I thought that this sentence stood out for me for the first time this rainy morning, only to have realized it stood out for me back in the heat of June as well. I place it right in line with the forceable removal of my belief in orchestrating my life in lieu of just dancing to the jam session whenever it erupts.
Control is over rated. Just Friday night when we had friends over for dinner, I was sporting one of the bindis that my friend had given me as we embarked for Spain. My friend said she had recently heard that the bigger the bindi in India the more emancipated the woman. So I was digging my bright red tilak and happy with my doctor/friend who greeted me with, “Oh, how exotic you look.”

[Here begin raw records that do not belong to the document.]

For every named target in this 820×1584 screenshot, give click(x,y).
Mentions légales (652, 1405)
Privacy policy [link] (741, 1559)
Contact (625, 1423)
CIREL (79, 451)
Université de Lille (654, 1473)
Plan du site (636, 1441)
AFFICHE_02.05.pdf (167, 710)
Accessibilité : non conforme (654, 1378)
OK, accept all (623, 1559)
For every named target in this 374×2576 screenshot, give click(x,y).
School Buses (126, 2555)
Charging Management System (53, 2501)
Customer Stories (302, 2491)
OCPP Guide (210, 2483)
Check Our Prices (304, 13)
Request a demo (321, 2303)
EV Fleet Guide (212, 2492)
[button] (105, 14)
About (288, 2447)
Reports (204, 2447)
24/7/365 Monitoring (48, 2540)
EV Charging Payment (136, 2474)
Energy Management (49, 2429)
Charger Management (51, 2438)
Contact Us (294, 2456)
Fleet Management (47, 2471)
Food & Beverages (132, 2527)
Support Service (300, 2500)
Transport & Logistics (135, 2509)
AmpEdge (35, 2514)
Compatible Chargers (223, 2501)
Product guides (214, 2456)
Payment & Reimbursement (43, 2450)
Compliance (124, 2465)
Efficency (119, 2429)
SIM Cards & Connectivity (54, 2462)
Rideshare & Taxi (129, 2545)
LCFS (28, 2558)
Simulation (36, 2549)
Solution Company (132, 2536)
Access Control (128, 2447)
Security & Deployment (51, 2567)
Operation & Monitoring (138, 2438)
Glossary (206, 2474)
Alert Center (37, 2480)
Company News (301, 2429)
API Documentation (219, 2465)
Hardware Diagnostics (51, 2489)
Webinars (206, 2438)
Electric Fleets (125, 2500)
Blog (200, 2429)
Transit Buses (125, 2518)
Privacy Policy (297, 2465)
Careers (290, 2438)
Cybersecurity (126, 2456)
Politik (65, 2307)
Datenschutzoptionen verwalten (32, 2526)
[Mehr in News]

So if you start with the bindi, or the dot, then maybe you can leap over to this morning’s talk about Genjo Koan and all of us on our knees drawing and visualizing what Dogen meant in his treatise. My orange marker was running out of ink, and I drew dots, lots of them, because my hope was to connect them and show how stories evolve, but instead I ran out of ink before I could draw any straight lines. Now tell me if that isn’t zen in and of itself.
My thought for the day, the next time I wear a bindi, it will be a punctuation, because that time will be different, received differently, and on a different person as I will not, cannot, could not, would not be the same person each time I wore a bindi.